● **Extrait choisi**
Censure au xviiie
Le XVIII, siècle, qu'une tradition littéraire, scolaire et universitaire présente souvent comme le siècle des « lumières », voit pourtant se renforcer une censure qui n'épargne ni les philosophes ni les hommes de lettres, pas plus que les éditeurs ou les simples colporteurs qui risquent l'emprisonnement ou les galères, pour délit d'expression. A une époque où les tirages n'excèdent guère deux mille exemplaires, où la production littéraire se limite à la publication d'une trentaine de romans, où les cinq mille souscripteurs de l'Encyclopédie du libraire Le Breton déboursent 280 livres, soit le salaire annuel d'un ouvrier agricole, pour acquérir les premiers volumes (le prix total dépassera 950 livres), une censure ourdie dans les coulisses du parti dévot, représenté par Palissot et Fréron, sous l'égide de grands seigneurs comme Choiseul, s'acharne contre les philosophes Montesquieu, Diderot, Voltaire, Rousseau. Les théologiens, ces « arlequins anthropophages », comme les désignait Voltaire, multiplient les saisies, les refus d'impression, les blâmes, les condamnations par la Sorbonne, les autodafés, les emprisonnements arbitraires... renouvelant ainsi les pratiques inquisitoriales du XVIIème siècle qui avaient permis, entre autres, la mise à l'Index des Essais de Montaigne en 1676.

● **Liste des entrées**
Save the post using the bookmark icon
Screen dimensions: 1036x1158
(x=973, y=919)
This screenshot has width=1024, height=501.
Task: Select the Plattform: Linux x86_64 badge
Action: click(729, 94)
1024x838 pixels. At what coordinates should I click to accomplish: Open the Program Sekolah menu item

==

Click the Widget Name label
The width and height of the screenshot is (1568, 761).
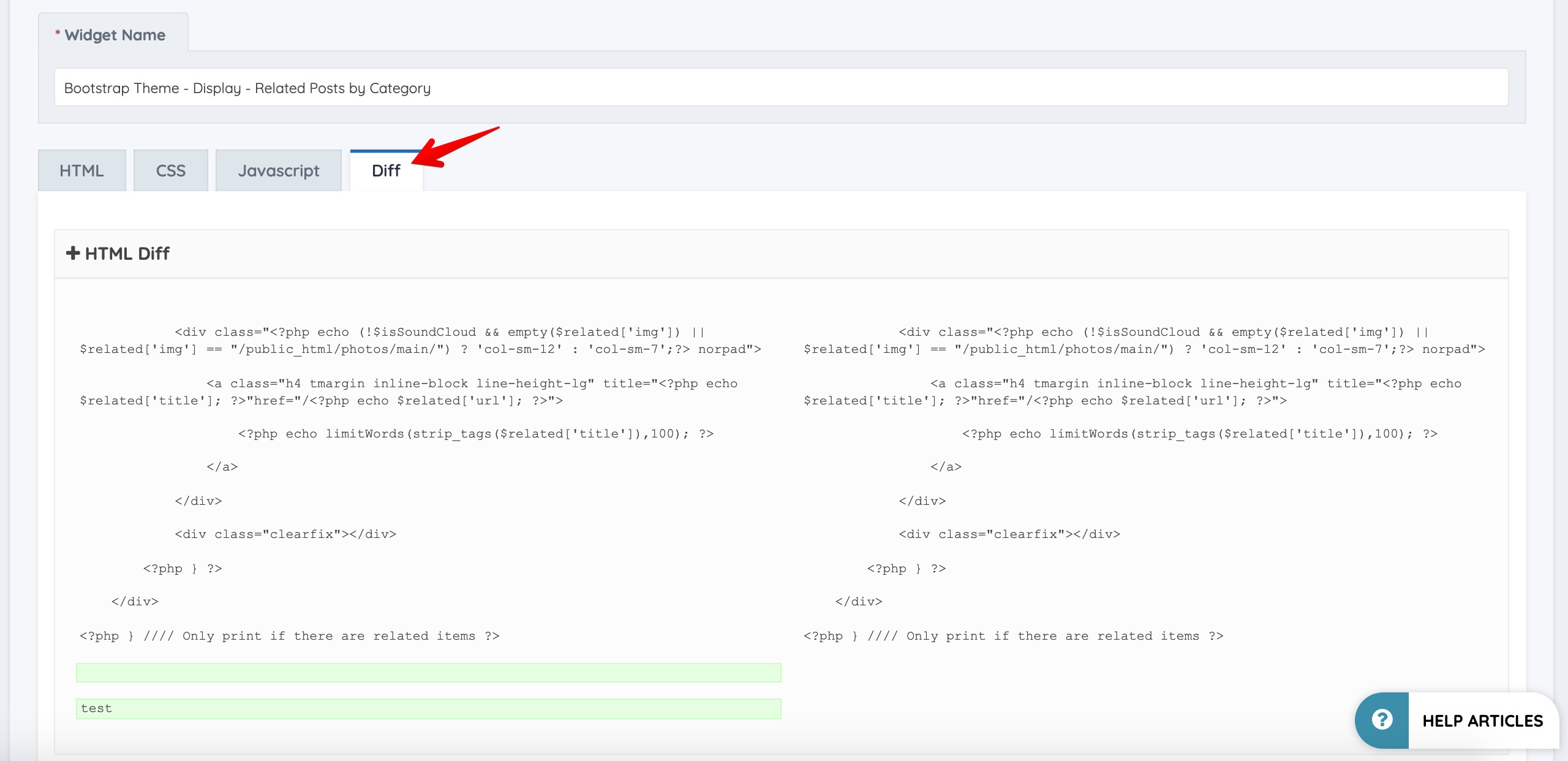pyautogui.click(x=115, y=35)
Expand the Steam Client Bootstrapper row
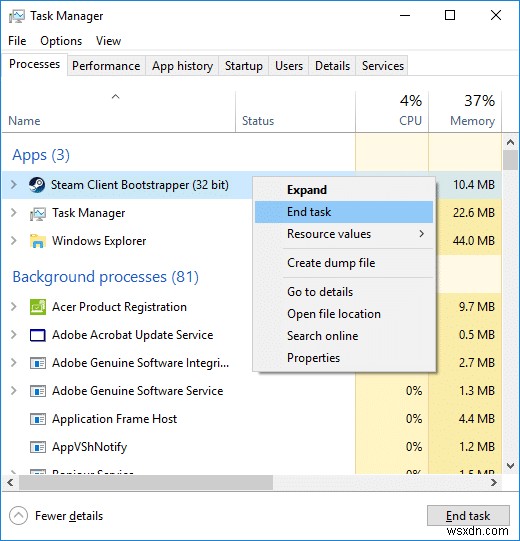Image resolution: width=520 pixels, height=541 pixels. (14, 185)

--

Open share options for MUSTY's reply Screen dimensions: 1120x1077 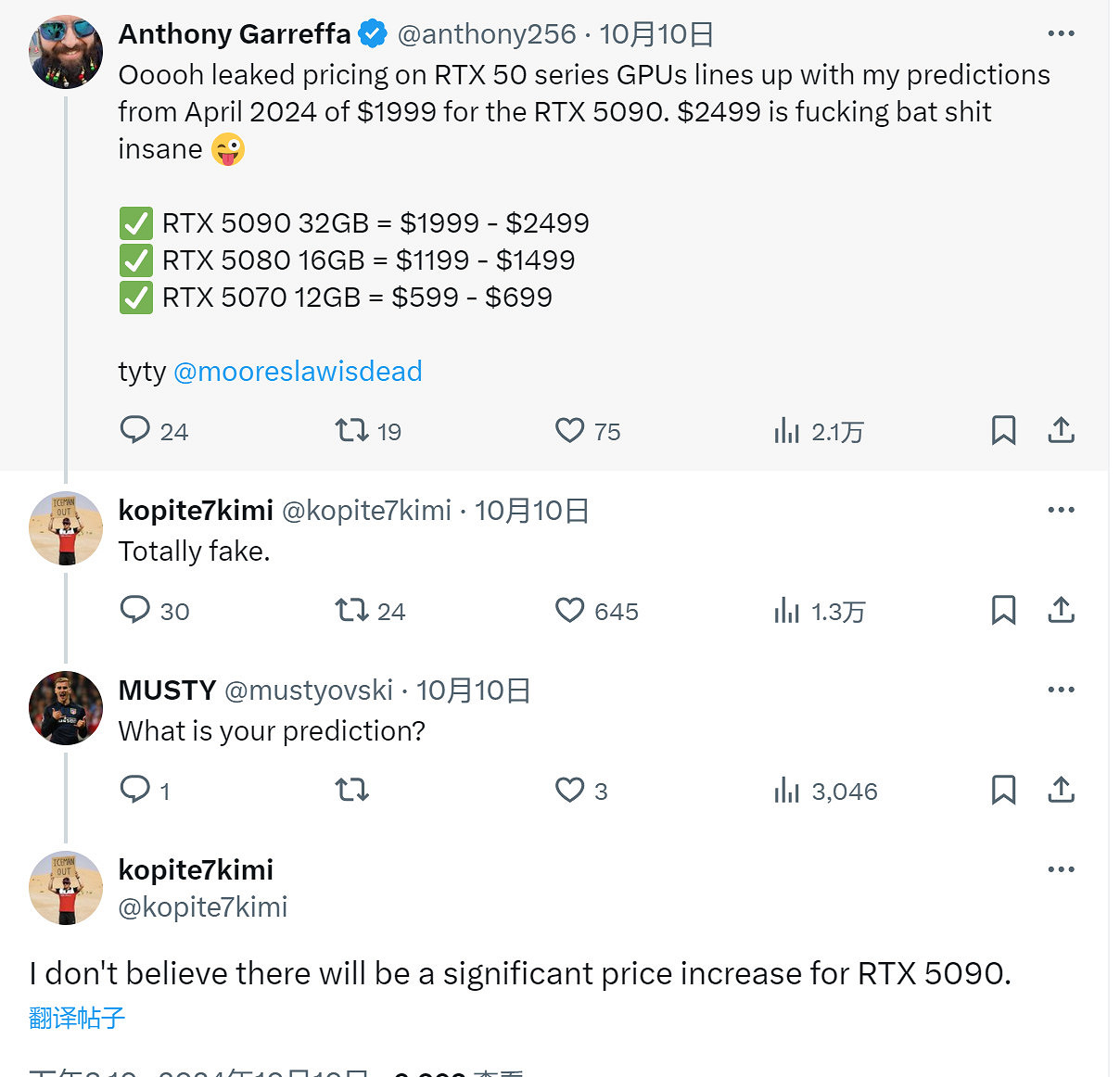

● **Consignes**
**A.** D'après l'extrait sur la censure au XVIIIe siècle, combien les souscripteurs de l'Encyclopédie payaient-ils pour acquérir les premiers volumes ?
**B.** Selon l'extrait sur la censure au XVIIIe siècle, pour quel motif les éditeurs et les simples colporteurs risquaient-ils l'emprisonnement ou les galères ? Répondez en une à trois phrases.
**C.** Reprenez l'extrait sur la censure au XVIIIe siècle après sa dernière phrase et poursuivez-le.

● **Réponses**
**A.** Ils payaient 280 livres, soit le salaire annuel d'un ouvrier agricole.

**B.** Ils risquaient l'emprisonnement ou les galères pour délit d'expression. La censure qui se renforçait alors n'épargnait ni les philosophes ni les hommes de lettres, et elle frappait aussi les éditeurs et les colporteurs.

**C.**
Une lettre de Diderot, adressée à Falconet en 1768, résume à elle seule le despotisme et l'obscurantisme du siècle « L'intolérance du gouvernement s'accroît de jour en jour ; on dirait que c'est un projet formé d'éteindre ici les lettres, de ruiner le commerce des libraires et de nous réduire à la besace ou à la stupidité. Tous les manuscrits s'en vont en Hollande, où les auteurs ne tarderont pas à se rendre. »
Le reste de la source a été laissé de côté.